The Separation Closing Date until, but excluding, the 1 year anniversary thereof

     103.000

The 1 year anniversary of the Separation Closing Date until, but excluding, the 2 year anniversary thereof

     102.000

The 2 year anniversary of the Separation Closing Date until, but excluding, the 3 year anniversary thereof

     101.000

The 3 year anniversary of the Separation Closing Date and thereafter

     100.000

 

Change of Control:    Same as Existing Notes, except that (i) in no event shall a Separation Transaction be deemed to constitute a change of control event and (ii) from and after the Separation Closing Date, (x) change of control shall be tested based on change in ownership of PubCo or its successor and (y) LGEC and its subsidiaries shall be Permitted Holders.
Covenants:    Substantially the same as the Existing Notes, subject to the Documentation Principles.
Events of Default:    Substantially the same as the Existing Notes, subject to the Documentation Principles.

 

3


ANNEX A    CONFIDENTIAL

 

Ratings:    Within 45 days following the Separation Closing Date, Successor Issuer shall use commercially reasonable efforts to procure a public corporate credit rating and a public corporate family rating (but in each case, no specific rating) in respect of the Successor Issuer from at least two ratings agencies, respectively, and procure public ratings (but no specific ratings) for the New Notes from at least two ratings agencies.
Other Terms
Documentation Principles:   

The indenture governing the New Notes (the “New Indenture”) will be based on the Existing Indenture, modified to reflect the terms set forth in this Term Sheet and with further revisions to expressly permit the Separation Transaction.

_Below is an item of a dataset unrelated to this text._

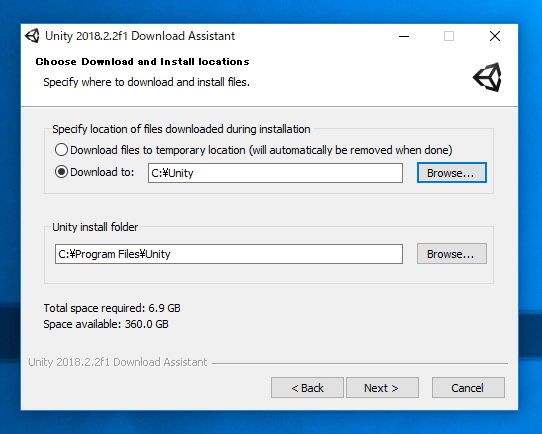The image size is (542, 434).
Task: Go to the previous step with Back
Action: tap(307, 388)
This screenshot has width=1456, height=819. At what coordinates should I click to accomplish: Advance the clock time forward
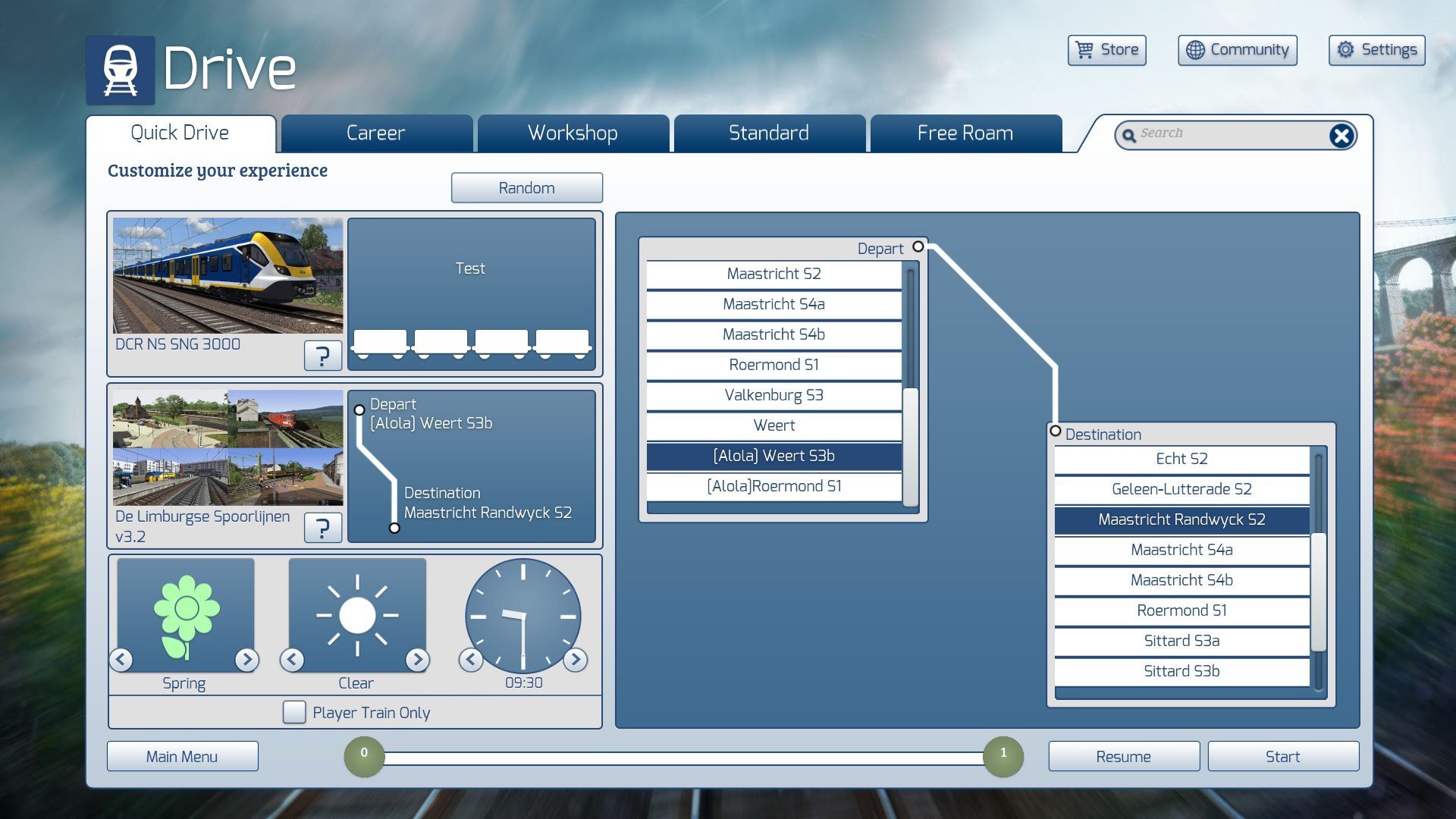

The New Indenture shall additionally provide that, following the Separation Closing Date, all references to “LGEC” shall be replaced to refer to PubCo for purposes of covenants, events of default, financial calculations, and any similar matters.

The principles set forth in this section titled “Documentation Principles” are referred to as the “Documentation Principles”.

Amendments, Waivers and Releases:    All amendments, waivers, releases and other modifications to the Existing Indenture to be set forth in accordance with Section 1.2 of the Exchange Agreement.